Another of the May 4th people was Candace who was helping me raise my sons. Candace said, “There’s a group of healers who get together in Harrington every month. They don’t know you, but I want to take samples of the seaweeds that you harvest so that we can find out more about the vibrational qualities. When Candace came back from the meeting, I asked her what had happened. “Nothing much,” she replied, and then she smirked. “So tell me…,” I said, picking up on her excitement. “Well, really,” she said, “nothing much happened except when the alaria was placed in the center of the circle. There was a medical intuitive, a woman who is a psychic healer, and she asked, ‘Does Larch have a father who died of cancer when he was a boy?’ I said, ‘Yes,’ and she went on to say, ‘Well, I feel moved to say that Larch’s father’s spirit is guiding the group tonight, and he would like Larch to know that the alaria he harvests would have helped to heal his cancer.'” I thought for a moment, and then I said, “I’ll stay at the work.”
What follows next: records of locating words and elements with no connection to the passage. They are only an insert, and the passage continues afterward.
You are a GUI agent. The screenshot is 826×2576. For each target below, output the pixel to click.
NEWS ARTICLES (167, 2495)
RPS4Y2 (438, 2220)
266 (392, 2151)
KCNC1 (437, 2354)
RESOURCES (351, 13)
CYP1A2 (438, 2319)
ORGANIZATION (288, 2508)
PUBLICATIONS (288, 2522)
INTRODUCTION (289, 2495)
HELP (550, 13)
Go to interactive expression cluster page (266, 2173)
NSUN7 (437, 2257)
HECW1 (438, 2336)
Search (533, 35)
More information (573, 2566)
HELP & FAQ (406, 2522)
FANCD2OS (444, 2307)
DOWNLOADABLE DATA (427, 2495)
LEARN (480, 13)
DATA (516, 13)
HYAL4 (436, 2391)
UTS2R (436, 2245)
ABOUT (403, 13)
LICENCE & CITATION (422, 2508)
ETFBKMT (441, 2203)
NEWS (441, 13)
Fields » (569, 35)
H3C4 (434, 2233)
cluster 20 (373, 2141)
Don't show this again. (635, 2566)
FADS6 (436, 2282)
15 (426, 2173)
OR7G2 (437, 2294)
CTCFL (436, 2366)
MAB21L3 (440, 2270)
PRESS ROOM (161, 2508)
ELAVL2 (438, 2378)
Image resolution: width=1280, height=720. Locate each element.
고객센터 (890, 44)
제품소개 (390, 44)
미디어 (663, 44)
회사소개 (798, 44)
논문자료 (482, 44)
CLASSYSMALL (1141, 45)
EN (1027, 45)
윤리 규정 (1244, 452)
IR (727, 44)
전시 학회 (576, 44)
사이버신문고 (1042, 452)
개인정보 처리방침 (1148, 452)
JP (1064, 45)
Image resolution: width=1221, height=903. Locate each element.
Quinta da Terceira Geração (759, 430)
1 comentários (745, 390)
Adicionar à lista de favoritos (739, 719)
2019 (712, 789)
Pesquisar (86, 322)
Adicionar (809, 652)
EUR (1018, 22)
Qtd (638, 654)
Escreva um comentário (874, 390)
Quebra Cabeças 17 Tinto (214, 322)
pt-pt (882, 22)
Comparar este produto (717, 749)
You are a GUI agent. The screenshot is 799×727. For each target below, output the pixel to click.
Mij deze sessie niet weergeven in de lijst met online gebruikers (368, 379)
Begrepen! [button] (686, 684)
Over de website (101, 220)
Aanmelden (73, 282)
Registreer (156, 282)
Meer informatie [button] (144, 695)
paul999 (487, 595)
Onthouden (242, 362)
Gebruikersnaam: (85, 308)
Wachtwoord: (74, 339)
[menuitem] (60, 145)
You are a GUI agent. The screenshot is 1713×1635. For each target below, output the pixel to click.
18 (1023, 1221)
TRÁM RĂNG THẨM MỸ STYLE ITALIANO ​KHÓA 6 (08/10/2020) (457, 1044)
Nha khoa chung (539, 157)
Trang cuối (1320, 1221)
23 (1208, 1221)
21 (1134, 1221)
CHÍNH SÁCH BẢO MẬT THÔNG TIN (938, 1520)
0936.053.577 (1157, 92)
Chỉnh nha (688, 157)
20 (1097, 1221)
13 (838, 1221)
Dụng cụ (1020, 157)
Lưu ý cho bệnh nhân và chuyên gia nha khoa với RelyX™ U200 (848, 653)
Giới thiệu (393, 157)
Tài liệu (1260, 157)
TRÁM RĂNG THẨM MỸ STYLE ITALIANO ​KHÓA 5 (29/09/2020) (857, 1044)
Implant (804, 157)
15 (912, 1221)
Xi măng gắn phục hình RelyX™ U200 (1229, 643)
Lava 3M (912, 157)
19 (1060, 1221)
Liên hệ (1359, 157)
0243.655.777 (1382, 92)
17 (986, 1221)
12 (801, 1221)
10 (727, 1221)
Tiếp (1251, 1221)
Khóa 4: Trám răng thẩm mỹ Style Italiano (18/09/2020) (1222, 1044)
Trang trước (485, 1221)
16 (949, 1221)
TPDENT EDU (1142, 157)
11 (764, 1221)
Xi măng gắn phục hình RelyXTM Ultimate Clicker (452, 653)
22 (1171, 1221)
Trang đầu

Since that time, people have channeled my father’s spirit to me at various times, and the general message could be summarized as, “He wants you to know that he never left you. He’s always available for a consult. He has his own path and his own evolution, but you have access to his mind essence, and it is constantly evolving. He encourages you to write your book.”

I was looking into my father’s eyes the night he died. Tibetans understand that a person can have access to the mind essence of another person. They speak of “direct transmission from teacher to student”. Americans are just beginning to understand this. When I talk to computer nerds, I simply say, “The night my father died, I downloaded my dad’s mind essence, and I call it The Father Legacy. It’s an app that’s always being upgraded through the Cosmic Internet. If I’m willing to ask a sincere and honest question, then shut up and listen, I get clear answers. After all, in far eastern traditional cultures with strong spirituality, it’s generally said that ancestors on the other side of the veil have seven times as much clarity as we do. Their perspective is much broader than ours. We all work together in sacred contracts. Earth is a spirit garden, a school for souls.”

Thank you, Father, for being the Great Navigator, guiding my life. And thanks to the Circle of Friends, seen and unseen, for supporting my life.